Extract everything in the material from the line containing "799x630 pixels. How" down through its final line, reproducing each line verbatim. Leave the pictures out of your answer.

[Page and screen pointing data]
----------

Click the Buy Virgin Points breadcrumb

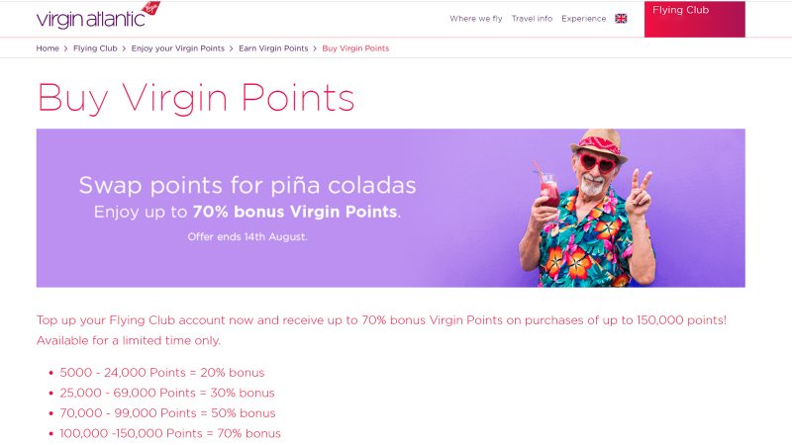(x=355, y=48)
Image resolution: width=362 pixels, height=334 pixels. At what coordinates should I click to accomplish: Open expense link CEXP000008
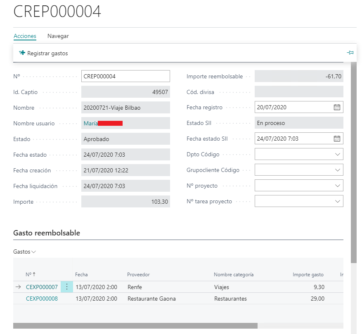pos(42,299)
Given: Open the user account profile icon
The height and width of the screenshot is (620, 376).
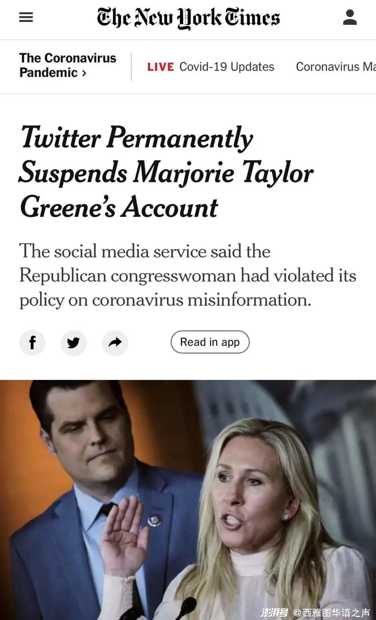Looking at the screenshot, I should (x=350, y=17).
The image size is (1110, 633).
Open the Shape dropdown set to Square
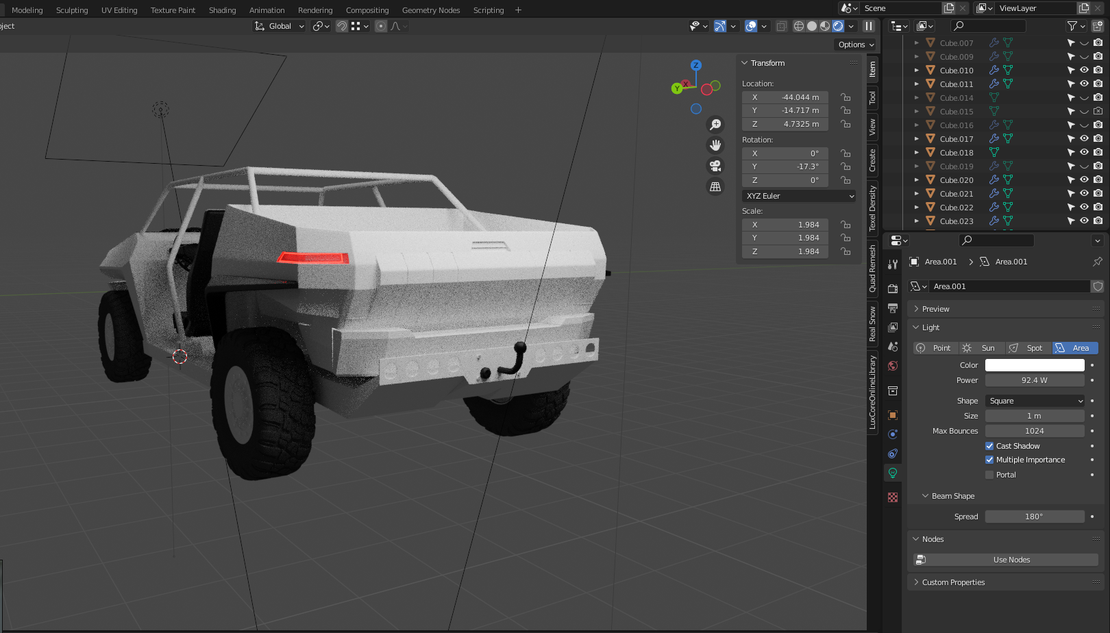[1035, 401]
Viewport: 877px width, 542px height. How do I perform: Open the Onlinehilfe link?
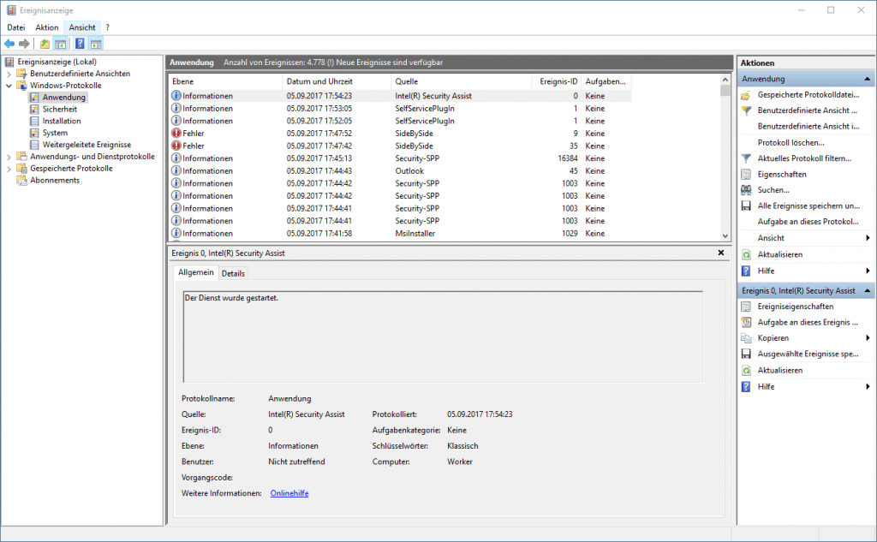289,492
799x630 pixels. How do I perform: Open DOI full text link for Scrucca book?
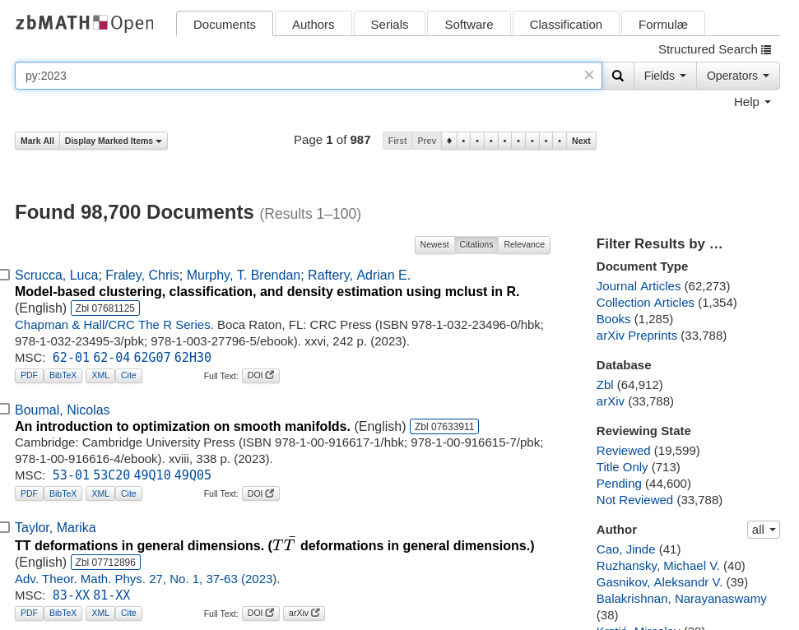tap(260, 376)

----------

* Expected answer:
799x630 pixels. How do I perform: Open DOI full text link for Scrucca book?
tap(260, 376)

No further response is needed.